O posicionamento do sociólogo encontra ressonância nos dados do Anuário de Segurança Pública deste ano. Das 30 cidades com taxas de mortes violentas intencionais superiores a cem mortes para cada grupo de 100 mil habitantes, dez estão próximas a Terras Indígenas na Amazônia e nas fronteiras, condição das cidades amazonenses na rota do tráfico. 


Rapozo destaca que, na escalada de mortes violentas intencionais do estado, está o aumento de registros nos municípios do interior marcados pela ausência do sistema de segurança e justiça e por acertos de contas de grupos que buscam consolidar territórios e mercado ilegal. 


O aumento do consumo de cocaína na cidade e dos pontos de comercialização de drogas também são fatores que reforçam a guerra por territórios e os homicídios em Manaus, avalia o sociólogo Candotti.


“Não tinha, antigamente, tanta boca. É um mercado muito pobre, que paga muito mal e coloca pessoas pobres em muito risco. Ao mesmo tempo, enriquece facilmente pouca gente. Esse mercado de varejo tem dinâmicas mais violentas que o mercado de transporte internacional”, diz.


Para o pesquisador, o tratamento dado pelo Estado aos consumidores é outro fator que interfere nos dados da segurança pública. Ele faz uma comparação: enquanto as classes média e alta, no máximo, vão parar num psicólogo ou psiquiatra para tratar a dependência química, os filhos das famílias pobres acabam presos ou mortos por falta de atendimento psicossocial.


Exemplo disso ocorreu no condomínio de luxo no bairro Ponta Negra, em setembro de 2019, quando o engenheiro Flávio Rodrigues foi torturado e assassinado depois de ter participado de uma festa regada a álcool e entrega de cocaína delivery na casa de Alejandro Valeiko, enteado do ex-prefeito e candidato ao Senado Arthur Virgílio (PSDB).


Em defesa do enteado, a família de Arthur alegou que Valeiko era dependente químico e o afastou da cidade para internação. Posteriormente, a perícia confirmou que não houve participação do enteado no homicídio.

O QUE FAZER →
1: Liste todas as pessoas mencionadas pelo nome no texto em estudo.
2: Transcreva o trecho do texto em estudo que começa em “O posicionamento do” e vai até “o sociólogo Candotti.”, incluindo essas palavras.

SEÇÃO DE DADOS →
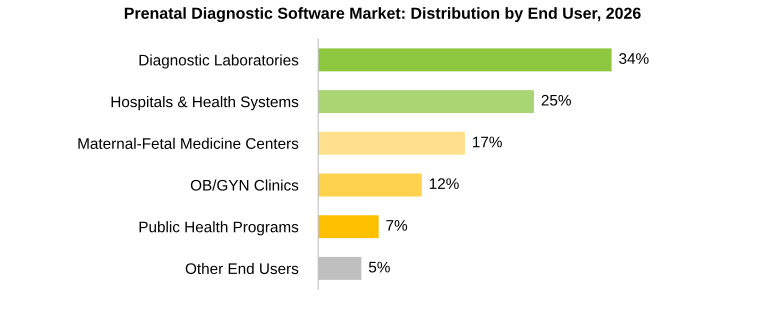  What do you see at coordinates (556, 100) in the screenshot?
I see `data-label: 25%` at bounding box center [556, 100].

RESPOSTAS EM ORDEM →
1: Rapozo; Candotti; Flávio Rodrigues; Alejandro Valeiko; Arthur Virgílio.

2:
O posicionamento do sociólogo encontra ressonância nos dados do Anuário de Segurança Pública deste ano. Das 30 cidades com taxas de mortes violentas intencionais superiores a cem mortes para cada grupo de 100 mil habitantes, dez estão próximas a Terras Indígenas na Amazônia e nas fronteiras, condição das cidades amazonenses na rota do tráfico. 


Rapozo destaca que, na escalada de mortes violentas intencionais do estado, está o aumento de registros nos municípios do interior marcados pela ausência do sistema de segurança e justiça e por acertos de contas de grupos que buscam consolidar territórios e mercado ilegal. 


O aumento do consumo de cocaína na cidade e dos pontos de comercialização de drogas também são fatores que reforçam a guerra por territórios e os homicídios em Manaus, avalia o sociólogo Candotti.